The records below hold a stretch from the line with "Viewport: 652px width, 614px height." through the line with "Given: Open KR 2 about donor retention rate"; return exactly those lines, ends included, and nothing more.

**Supplied entries:**
== == ==

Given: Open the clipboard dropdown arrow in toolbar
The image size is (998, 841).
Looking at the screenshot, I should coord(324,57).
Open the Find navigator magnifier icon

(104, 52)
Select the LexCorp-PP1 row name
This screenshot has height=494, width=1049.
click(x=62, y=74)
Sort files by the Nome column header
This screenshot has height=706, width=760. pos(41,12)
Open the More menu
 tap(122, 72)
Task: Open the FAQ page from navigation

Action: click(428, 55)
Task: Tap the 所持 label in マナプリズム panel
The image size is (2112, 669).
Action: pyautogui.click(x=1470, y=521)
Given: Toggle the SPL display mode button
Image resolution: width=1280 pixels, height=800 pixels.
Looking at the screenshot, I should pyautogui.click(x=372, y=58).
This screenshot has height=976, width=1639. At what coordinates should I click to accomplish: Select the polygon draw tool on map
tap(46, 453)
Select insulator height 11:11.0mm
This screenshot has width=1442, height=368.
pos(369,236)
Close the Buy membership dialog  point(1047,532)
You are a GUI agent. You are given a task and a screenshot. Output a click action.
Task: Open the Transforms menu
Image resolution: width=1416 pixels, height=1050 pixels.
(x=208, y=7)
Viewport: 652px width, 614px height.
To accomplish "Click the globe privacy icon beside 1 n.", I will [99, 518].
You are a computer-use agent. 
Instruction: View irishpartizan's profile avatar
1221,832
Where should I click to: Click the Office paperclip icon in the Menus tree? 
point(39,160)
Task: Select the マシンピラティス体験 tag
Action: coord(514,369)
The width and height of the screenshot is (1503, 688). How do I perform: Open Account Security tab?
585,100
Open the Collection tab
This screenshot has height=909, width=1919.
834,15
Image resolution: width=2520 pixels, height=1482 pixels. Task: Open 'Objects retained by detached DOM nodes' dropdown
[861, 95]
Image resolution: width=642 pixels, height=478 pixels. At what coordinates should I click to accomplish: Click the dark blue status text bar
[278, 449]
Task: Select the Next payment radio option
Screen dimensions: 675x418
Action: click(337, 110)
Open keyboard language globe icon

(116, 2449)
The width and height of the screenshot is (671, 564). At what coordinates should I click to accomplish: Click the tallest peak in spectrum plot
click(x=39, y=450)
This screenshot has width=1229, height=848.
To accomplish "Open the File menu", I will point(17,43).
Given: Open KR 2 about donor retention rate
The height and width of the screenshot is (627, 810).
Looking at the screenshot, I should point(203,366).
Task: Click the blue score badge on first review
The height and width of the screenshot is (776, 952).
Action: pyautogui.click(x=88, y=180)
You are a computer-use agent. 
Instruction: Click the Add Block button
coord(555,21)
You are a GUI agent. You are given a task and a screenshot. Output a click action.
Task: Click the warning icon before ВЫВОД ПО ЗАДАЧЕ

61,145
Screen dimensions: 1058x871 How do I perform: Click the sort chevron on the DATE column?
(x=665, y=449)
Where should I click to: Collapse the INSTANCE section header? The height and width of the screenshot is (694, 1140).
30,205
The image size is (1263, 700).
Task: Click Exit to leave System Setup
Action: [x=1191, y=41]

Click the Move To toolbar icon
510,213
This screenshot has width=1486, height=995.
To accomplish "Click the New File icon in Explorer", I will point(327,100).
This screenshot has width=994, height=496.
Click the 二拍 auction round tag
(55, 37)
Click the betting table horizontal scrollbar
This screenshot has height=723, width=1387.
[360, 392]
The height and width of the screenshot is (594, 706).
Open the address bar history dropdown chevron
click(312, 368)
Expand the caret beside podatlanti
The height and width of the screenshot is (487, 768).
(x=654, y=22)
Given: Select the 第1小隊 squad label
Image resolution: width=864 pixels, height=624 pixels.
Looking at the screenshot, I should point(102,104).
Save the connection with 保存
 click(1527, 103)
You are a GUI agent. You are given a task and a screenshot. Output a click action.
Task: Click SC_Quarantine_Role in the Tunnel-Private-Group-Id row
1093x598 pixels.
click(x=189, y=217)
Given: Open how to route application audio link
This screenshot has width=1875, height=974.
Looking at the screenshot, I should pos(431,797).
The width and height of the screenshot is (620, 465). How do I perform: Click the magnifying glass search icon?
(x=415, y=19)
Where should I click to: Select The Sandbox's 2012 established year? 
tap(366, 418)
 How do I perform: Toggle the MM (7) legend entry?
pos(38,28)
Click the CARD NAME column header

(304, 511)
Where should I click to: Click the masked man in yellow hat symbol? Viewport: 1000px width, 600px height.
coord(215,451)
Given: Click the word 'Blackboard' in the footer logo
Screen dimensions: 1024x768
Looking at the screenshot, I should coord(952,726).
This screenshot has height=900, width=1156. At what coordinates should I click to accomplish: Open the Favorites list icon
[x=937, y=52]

== == ==

**Expected answer:**
Viewport: 652px width, 614px height.
To accomplish "Click the globe privacy icon beside 1 n.", I will [99, 518].
You are a computer-use agent. 
Instruction: View irishpartizan's profile avatar
1221,832
Where should I click to: Click the Office paperclip icon in the Menus tree? 
point(39,160)
Task: Select the マシンピラティス体験 tag
Action: coord(514,369)
The width and height of the screenshot is (1503, 688). How do I perform: Open Account Security tab?
585,100
Open the Collection tab
This screenshot has height=909, width=1919.
834,15
Image resolution: width=2520 pixels, height=1482 pixels. Task: Open 'Objects retained by detached DOM nodes' dropdown
[861, 95]
Image resolution: width=642 pixels, height=478 pixels. At what coordinates should I click to accomplish: Click the dark blue status text bar
[278, 449]
Task: Select the Next payment radio option
Screen dimensions: 675x418
Action: click(337, 110)
Open keyboard language globe icon

(116, 2449)
The width and height of the screenshot is (671, 564). At what coordinates should I click to accomplish: Click the tallest peak in spectrum plot
click(x=39, y=450)
This screenshot has width=1229, height=848.
To accomplish "Open the File menu", I will point(17,43).
Given: Open KR 2 about donor retention rate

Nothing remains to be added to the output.